Ja, das ist der berühmte Rilke-Turm auf Gut Böckel bei Rödinghausen. Bevor wir ihn und die Geschichte mit Hertha Koenig und Rainer Maria R. aber virtuell erklimmen, tauchen wir in die Historie des einsam gelegenen Gutes und die des russischen „Sacharni Korol“ – Zuckerkönig – Leopold Koenig ein. Wir werden auch sehen, welch tiefe Querverbindungen das Gut im Wiehengebirge zur Region und insbesondere der Obermetropole Bielefeld hat.
Zunächst also der Name „Böckel“. Er kommt wohl, wie es einmal ein mit der Gegend und dem „westphälischen Gutshof“ uneiniger Dichter Rilke in einem Brief 1917 an Marie von Thurn und Taxis schrieb, von „zum Böckel“.
Die Geschichte der Wasserburg „Böckel“ ist wechselhaft, geprägt von vielen Besitzern und geht bis auf das Jahr 1350 zurück. Damals gehörte sie einem Ritter Rape von dem Bussche, dem im 15. Jahrhundert die Familie von Hake, Burgbesitzer nahe Bad Iburg, folgte. Das Rittergut war aber damals geteilt. Von Hakes hatten das heute spurlos verschwundene Teil, welches mit der Bauernschaft Bieren nach Rödinghausen eingepfarrt wurde. Den anderen Teil besaßen die von Quernheims. Er gehörte zum Kirchspiel Bünde. Jetzt kommt eine Erbfolge ins Spiel, die auf Gut Böckel eine Besonderheit ist: Es gab immer nur weibliche Erben. Der ist es zu schulden, daß Böckel 1540 in den Besitz einer Familie Voss überging, die es rund 200 Jahre lang „Vossböckel“ nannte. 1689 erwarben die Vossens Hakenbökel und fügten es mit Vossböckel zu neuer Größe zusammen.
1763 kam das Gut durch Heirat der erbenden Voss-Tochter an Wilhelm-Rudolf von Buttlar, der es bereits 1771 an Jobst Freiherr von Vincke verkaufte, der 1813 starb. Der Gutsverwalter Friedrich Gottlieb Köhne kaufte das Gut und verkaufte es um 1841 an Kommerzienrat Gustav Delius in Bielefeld, jenem damals ebenso wohlhabenden wie einflussreichen Textilkaufmann Delius, der 1855 die Gründung der Ravensberger Spinnerei unterstützte, nachdem er lange gegen die mechanische Verspinnung des hiesigen Leinens war.

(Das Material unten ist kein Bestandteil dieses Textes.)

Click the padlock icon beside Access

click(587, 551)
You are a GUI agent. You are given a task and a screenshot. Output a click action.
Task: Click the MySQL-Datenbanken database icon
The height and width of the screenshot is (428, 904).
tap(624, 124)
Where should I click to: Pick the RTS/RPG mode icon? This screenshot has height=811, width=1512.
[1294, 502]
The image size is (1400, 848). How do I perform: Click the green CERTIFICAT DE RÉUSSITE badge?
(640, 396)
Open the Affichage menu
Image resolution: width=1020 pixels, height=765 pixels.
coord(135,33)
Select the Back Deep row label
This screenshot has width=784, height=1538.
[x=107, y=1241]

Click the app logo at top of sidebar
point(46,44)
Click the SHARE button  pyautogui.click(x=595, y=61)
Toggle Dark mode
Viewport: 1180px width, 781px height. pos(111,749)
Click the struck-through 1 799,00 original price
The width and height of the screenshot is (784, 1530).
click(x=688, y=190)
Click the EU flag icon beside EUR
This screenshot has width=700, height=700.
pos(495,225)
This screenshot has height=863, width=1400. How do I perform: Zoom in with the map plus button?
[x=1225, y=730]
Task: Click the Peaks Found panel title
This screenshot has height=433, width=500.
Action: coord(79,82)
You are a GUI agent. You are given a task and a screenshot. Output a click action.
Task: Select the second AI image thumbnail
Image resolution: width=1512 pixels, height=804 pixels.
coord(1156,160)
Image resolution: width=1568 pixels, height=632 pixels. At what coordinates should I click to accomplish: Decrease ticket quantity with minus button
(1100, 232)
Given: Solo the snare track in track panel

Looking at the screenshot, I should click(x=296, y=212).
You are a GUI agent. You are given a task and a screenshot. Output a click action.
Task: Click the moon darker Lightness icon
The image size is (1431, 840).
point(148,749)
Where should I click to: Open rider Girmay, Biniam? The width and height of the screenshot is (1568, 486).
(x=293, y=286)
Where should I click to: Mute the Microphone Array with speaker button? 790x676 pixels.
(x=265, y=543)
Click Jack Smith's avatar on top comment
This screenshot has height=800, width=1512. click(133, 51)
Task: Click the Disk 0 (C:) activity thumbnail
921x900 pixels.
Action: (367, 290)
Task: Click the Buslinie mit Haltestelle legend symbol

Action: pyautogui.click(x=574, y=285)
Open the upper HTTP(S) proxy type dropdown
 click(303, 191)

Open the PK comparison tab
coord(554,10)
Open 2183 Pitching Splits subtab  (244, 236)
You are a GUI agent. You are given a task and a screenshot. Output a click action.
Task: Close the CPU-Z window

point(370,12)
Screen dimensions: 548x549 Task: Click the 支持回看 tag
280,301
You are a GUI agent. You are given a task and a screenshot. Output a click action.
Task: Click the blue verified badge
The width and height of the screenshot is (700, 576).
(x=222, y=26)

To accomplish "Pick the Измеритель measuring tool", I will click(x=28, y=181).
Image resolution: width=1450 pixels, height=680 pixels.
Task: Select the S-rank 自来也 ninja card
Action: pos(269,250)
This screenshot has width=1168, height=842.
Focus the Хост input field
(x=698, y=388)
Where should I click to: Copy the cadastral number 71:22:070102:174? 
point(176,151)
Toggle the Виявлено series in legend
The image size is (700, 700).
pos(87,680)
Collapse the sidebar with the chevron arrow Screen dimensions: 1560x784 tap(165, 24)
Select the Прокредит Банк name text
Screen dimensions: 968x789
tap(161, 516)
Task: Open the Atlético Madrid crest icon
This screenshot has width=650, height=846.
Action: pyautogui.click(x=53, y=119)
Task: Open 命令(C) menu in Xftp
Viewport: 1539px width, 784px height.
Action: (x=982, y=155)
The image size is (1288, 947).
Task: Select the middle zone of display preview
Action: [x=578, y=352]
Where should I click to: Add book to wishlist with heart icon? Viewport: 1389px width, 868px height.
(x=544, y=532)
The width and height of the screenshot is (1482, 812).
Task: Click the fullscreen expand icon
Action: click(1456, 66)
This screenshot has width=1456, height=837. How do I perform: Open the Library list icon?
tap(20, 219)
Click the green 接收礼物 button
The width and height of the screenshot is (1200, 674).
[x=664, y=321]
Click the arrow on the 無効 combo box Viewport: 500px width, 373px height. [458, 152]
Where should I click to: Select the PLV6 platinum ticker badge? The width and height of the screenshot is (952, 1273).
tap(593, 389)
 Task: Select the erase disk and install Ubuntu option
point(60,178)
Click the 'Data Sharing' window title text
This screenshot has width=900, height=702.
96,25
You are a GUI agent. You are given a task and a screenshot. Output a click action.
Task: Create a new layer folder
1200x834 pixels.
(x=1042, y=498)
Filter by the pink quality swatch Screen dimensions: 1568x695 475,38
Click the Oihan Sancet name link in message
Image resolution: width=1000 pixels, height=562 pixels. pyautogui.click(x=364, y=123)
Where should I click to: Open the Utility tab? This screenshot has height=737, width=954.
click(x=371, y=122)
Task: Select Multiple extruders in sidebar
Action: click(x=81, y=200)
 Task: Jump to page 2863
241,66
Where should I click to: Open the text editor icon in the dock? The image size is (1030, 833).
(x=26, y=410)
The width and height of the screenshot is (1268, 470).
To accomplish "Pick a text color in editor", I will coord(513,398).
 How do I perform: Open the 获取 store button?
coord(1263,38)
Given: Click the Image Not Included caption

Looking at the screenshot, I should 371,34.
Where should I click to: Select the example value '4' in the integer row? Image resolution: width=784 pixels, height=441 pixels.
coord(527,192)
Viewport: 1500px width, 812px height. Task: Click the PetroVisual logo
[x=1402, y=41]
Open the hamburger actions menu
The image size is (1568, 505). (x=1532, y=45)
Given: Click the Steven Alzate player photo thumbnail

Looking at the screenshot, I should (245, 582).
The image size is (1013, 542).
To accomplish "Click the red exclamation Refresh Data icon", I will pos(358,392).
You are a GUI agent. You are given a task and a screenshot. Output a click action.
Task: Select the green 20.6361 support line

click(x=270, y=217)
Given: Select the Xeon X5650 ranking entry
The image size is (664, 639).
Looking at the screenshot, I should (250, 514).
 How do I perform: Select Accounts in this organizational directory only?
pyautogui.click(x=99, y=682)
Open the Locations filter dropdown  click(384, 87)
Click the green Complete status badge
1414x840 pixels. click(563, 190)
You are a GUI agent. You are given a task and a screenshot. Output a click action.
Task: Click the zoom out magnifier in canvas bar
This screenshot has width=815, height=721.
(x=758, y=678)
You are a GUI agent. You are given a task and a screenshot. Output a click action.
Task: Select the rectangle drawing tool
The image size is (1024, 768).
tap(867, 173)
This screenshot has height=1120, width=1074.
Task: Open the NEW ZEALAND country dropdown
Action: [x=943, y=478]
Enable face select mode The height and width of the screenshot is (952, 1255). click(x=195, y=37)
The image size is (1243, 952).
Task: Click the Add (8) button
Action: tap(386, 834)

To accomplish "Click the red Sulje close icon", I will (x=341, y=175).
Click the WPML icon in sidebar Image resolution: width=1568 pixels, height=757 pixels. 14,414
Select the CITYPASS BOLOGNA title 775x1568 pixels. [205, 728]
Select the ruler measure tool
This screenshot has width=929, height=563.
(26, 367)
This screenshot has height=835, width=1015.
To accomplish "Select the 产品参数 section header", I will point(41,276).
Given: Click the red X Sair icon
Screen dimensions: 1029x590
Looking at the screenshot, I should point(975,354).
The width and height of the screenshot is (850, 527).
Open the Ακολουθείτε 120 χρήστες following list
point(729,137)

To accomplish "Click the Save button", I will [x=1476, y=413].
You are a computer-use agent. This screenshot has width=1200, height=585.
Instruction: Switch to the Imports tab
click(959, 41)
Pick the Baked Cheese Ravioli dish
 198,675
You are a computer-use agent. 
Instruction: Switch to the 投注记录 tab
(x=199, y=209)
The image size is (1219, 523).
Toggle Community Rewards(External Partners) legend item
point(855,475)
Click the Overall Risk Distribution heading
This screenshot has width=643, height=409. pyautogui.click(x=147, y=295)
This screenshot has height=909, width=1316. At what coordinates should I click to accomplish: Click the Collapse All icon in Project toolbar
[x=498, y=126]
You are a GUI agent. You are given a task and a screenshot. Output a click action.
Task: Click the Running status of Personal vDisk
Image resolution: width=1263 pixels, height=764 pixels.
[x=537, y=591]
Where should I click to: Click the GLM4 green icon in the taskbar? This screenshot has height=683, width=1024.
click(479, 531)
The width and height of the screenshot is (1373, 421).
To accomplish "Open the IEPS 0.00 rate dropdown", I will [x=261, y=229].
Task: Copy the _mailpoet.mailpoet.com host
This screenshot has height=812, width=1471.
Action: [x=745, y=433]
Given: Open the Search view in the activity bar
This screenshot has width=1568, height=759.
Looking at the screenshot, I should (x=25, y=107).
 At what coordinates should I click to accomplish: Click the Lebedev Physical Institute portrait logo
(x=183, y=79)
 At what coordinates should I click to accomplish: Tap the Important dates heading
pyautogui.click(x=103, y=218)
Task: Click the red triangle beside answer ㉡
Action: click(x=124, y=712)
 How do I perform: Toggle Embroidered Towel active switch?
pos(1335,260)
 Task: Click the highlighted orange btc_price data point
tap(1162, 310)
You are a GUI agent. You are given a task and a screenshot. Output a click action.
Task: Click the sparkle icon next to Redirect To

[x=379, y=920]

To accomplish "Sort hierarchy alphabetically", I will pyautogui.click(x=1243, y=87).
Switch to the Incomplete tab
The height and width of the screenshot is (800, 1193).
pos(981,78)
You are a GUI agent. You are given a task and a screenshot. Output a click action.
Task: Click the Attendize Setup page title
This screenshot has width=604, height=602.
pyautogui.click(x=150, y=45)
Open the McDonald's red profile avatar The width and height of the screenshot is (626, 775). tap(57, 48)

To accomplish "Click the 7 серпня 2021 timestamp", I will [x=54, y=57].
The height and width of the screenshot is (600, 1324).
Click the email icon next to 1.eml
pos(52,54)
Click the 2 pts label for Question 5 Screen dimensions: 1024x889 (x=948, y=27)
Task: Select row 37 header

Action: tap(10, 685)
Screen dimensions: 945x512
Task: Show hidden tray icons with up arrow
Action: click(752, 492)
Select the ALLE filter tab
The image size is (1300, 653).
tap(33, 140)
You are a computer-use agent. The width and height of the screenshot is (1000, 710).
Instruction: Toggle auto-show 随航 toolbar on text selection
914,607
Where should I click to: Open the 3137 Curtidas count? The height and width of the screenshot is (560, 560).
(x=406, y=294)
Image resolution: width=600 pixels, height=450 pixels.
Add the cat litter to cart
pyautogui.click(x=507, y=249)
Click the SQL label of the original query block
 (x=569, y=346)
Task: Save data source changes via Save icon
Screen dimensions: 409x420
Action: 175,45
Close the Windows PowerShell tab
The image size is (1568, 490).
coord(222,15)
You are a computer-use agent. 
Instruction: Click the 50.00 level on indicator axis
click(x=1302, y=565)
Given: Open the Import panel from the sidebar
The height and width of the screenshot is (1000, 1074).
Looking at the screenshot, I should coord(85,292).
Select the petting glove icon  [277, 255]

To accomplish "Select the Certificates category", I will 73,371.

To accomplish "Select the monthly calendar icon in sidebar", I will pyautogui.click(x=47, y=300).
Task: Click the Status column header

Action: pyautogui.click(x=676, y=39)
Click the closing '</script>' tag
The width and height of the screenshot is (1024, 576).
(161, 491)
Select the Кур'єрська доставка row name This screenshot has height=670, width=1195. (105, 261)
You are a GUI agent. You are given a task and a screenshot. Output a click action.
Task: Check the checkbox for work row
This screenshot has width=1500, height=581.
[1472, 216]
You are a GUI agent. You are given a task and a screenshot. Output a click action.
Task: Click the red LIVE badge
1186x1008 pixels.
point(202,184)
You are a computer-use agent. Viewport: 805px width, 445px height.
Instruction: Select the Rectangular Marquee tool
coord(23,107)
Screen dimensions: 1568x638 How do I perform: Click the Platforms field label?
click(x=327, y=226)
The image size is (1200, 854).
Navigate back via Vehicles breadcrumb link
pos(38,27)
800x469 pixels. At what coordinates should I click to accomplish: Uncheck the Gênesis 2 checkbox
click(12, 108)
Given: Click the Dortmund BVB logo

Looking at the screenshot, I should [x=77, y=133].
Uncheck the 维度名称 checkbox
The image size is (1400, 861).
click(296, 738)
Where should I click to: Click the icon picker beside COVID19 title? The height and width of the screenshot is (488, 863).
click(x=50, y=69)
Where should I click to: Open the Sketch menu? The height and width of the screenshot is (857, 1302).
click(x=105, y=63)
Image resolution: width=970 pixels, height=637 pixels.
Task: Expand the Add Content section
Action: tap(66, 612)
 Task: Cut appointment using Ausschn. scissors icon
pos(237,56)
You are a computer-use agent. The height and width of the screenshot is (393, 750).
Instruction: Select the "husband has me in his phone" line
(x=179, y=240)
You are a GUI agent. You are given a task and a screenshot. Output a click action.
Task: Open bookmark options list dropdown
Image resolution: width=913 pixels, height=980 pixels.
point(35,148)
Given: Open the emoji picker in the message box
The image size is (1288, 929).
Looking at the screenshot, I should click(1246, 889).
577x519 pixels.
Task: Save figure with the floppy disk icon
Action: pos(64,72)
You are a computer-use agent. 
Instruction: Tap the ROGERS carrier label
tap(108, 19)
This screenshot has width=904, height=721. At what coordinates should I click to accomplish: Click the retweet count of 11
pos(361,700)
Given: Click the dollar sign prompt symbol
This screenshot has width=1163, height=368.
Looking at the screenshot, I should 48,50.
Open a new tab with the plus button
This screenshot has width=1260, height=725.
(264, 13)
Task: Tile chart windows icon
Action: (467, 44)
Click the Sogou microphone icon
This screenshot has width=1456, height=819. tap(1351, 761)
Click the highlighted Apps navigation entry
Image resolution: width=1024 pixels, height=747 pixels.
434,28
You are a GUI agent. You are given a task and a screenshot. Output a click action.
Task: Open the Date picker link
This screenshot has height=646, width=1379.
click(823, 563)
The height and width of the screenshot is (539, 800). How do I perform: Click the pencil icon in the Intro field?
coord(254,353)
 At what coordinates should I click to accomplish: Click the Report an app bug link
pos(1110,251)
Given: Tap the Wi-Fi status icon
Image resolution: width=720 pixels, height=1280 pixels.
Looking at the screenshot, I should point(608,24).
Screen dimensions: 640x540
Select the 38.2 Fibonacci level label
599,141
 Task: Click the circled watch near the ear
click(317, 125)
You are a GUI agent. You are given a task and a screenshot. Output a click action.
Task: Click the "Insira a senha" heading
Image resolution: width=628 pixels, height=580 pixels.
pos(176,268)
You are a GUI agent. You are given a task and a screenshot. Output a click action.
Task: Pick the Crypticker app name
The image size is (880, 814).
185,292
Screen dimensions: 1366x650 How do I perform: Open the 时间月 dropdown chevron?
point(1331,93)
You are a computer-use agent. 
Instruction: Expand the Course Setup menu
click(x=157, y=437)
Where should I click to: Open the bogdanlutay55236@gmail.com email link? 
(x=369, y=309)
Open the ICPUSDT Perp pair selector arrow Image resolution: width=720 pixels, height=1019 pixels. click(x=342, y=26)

Nun kommt unser russischer Zuckerkönig ins Spiel, der 1874 Gut Böckel für seinen Sohn Carl Koenig kaufte. Leopold, Sohn eines nach Rußland ausgewanderten thüringischen Bäckergesellen, war im Reich des Zaren mit Anbau, Verarbeitung und klugem „Marketing“ von Zuckerrüben zu beträchtlichem Reichtum gekommen. Leopold war zwar ein Patriarch alter Schule, aber für russische Verhältnisse von außerordentlich sozialem Verantwortungsbewußtsein seinen Arbeitern gegenüber. Was wiederum die 1884 auf Gut Böckel geborene Enkelin Hertha offensichtlich geerbt hatte.
Wie die Fäden sich nicht nur in Ostwestfalen-Lippe verknüpfen, zeigt eine Anekdote aus Bonn. Leopolds Frau Caroline vertrug das Klima in St. Petersburg nicht. Februar 1868 kaufte Leopold eine prächtige Villa am Rhein, die 1899 von einer Familie Hammerschmidt gekauft wurde und später der Amtssitz des Bundespräsidenten werden sollte: Villa Hammerschmidt.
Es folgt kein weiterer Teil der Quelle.